According to the CIPD’s HR Outlook survey, the changing nature of work is altering HR operating models and the HR capabilities needed, but sector professionals are not keeping up. The critical skills many are missing include commercial knowledge and data analysis.

The survey of 630 HR practitioners found 22% are indifferent to or disagree that HR understands how the organisation works and how people practices influence the value chain.

Junior practitioners are less likely to feel they need to focus on combining commercial and HR expertise to bring value to the organisation than senior HR practitioners (16% compared to 27%).

While over half of respondents (58%) said they feel confident about using data and metrics to instigate change or to improve the HR function’s effectiveness (54%), less than half (47%) said their HR function draws insight from people data to drive competitive advantage.

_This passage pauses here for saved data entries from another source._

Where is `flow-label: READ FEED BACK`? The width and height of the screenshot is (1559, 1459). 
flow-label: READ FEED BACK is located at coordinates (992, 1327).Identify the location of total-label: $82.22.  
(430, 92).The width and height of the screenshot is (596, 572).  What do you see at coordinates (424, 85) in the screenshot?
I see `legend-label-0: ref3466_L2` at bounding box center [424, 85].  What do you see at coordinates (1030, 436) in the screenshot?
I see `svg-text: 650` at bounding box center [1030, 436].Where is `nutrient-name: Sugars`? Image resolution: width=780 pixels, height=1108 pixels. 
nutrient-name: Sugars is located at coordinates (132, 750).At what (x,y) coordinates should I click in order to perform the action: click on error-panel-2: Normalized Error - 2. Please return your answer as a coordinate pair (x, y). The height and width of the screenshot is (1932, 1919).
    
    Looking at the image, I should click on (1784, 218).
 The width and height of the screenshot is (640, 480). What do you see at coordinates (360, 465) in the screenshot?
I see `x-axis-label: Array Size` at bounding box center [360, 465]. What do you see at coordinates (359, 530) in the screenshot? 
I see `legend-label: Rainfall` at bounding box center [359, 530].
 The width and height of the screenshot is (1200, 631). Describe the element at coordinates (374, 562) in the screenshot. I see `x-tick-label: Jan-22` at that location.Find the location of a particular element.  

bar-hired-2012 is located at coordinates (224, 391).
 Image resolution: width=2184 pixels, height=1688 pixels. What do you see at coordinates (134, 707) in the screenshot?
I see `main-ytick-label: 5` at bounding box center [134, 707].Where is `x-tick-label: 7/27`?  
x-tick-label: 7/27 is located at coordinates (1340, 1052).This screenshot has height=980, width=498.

The research also found many senior HR practitioners are spending time outside of HR, with 70% of HR directors having worked outside the function in the past five years.

In response to the results, the CIPD is urging HR practitioners to take the longer-term evolution of HR into account when planning their professional development.

CIPD CEO Peter Cheese said “agility” has become “the watchword for HR professionals”.

“HR professionals should be constantly evaluating their job role and finding ways in which they can adapt to the evolving work environment,” he said.

CIPD research adviser Jill Miller said an awareness of how HR is evolving is “vital”.

She added: “Many HR practitioners are not developing the necessary business savvy and commercial expertise early enough in their careers – with less than a fifth of junior HR practitioners recognising the need to combine HR with commercial expertise.

"This might explain why new theories on the operating models of the future are emerging, and why organisations are considering a number of approaches, which will better support the changing nature of business and the profession of the future.”